Definition: Export tax refund, which can also be called export tax rebate, or duty drawback , is a governmental policy tool used to encourage exports by refunding taxes paid on materials or products that are intended for export.
Simply speaking, it is a governmental policy tool used to stimulate exports. When your goods are successfully exported, the government will refund a portion of the taxes paid on domestic sales to the exporting company.
There are 18 types of taxes in China, and export tax rebates mainly apply to two types of turnover taxes: consumption tax and value-added tax (VAT).
Duplication of taxes does not seem to be good news for consumers or exporters. So the reason for the tax refund jumps out.
Definition: Consumption tax/Excise Duty is a collective term for all kinds of taxes that take the turnover of consumer goods as the object of taxation, and it is a tax levied by the government on consumer goods, with a single levy link, most of which are paid at the production or import link.

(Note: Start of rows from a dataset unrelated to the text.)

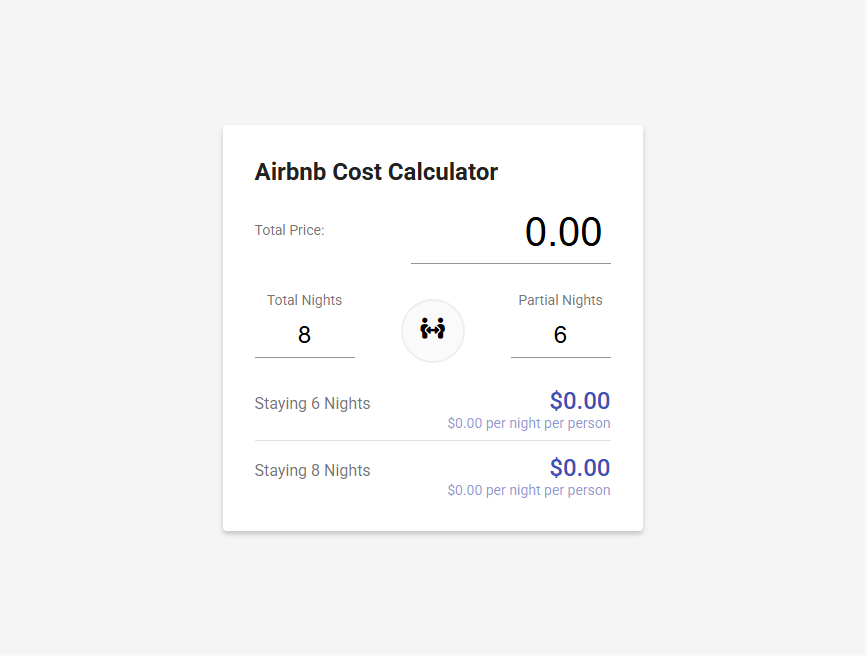Click per-night-per-person text under Staying 8 Nights
867x656 pixels.
click(529, 490)
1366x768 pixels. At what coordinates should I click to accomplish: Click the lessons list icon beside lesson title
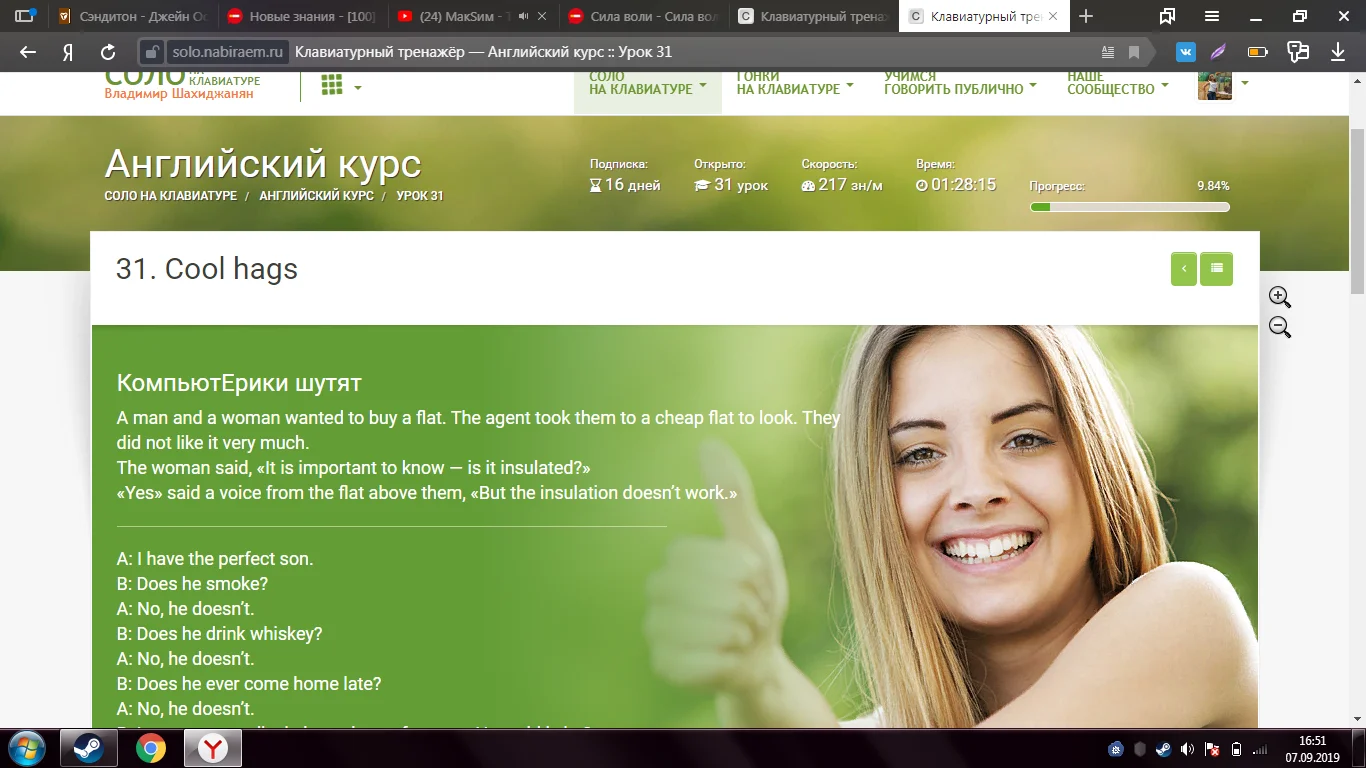(x=1216, y=268)
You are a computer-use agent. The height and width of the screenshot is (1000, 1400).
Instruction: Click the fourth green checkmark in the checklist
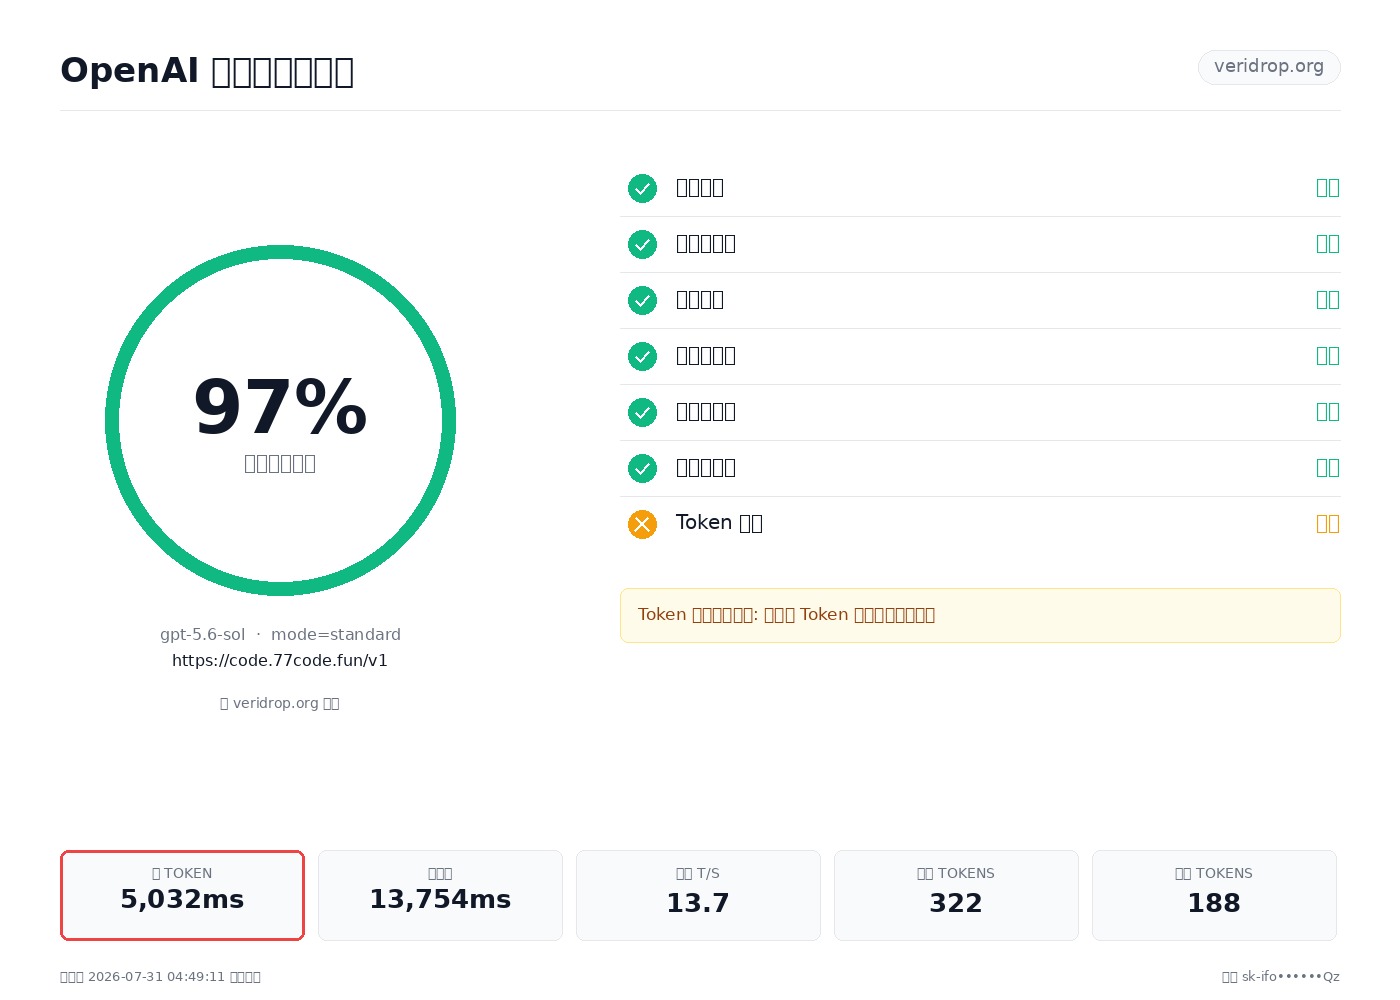pyautogui.click(x=642, y=356)
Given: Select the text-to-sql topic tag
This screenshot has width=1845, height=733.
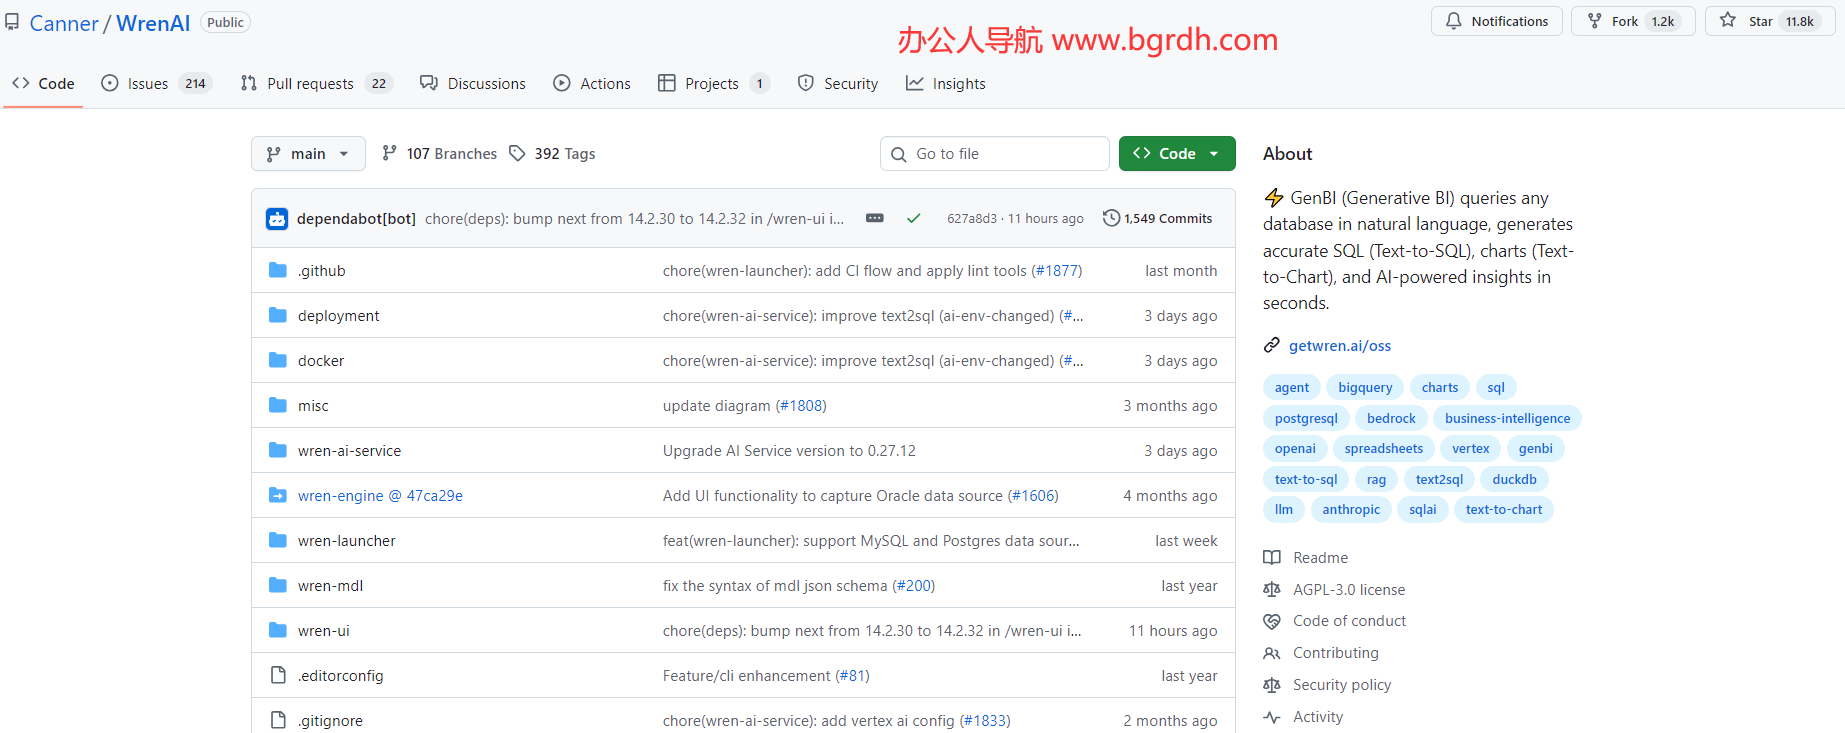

In China, the scope of national consumption tax is relatively small, generally luxury goods, golf clubs, cigarettes, wine and so on.
The purposes are to increase fiscal revenue, and to discourage counterpart consumption by taxing luxury goods and high-grade consumer goods, so that those who consume these goods will bear more tax burden, thus reflecting the consumption policy, alleviating the inequality of social distribution, playing a regulating role, and promoting social fairness.
However, for those goods that are exported to foreign countries, it is likely that other countries will also impose consumption taxes on similar consumer goods.
The refund of the consumption tax can avoid the duplication of consumption taxes on the same consumer goods.
Definition:Value-added Tax (VAT) is a type of turnover tax levied based on the value added during the circulation of goods (including taxable services). As an indirect tax, VAT is calculated on the incremental value generated at each stage of production and distribution.VAT in China is usually between 6% and 13%.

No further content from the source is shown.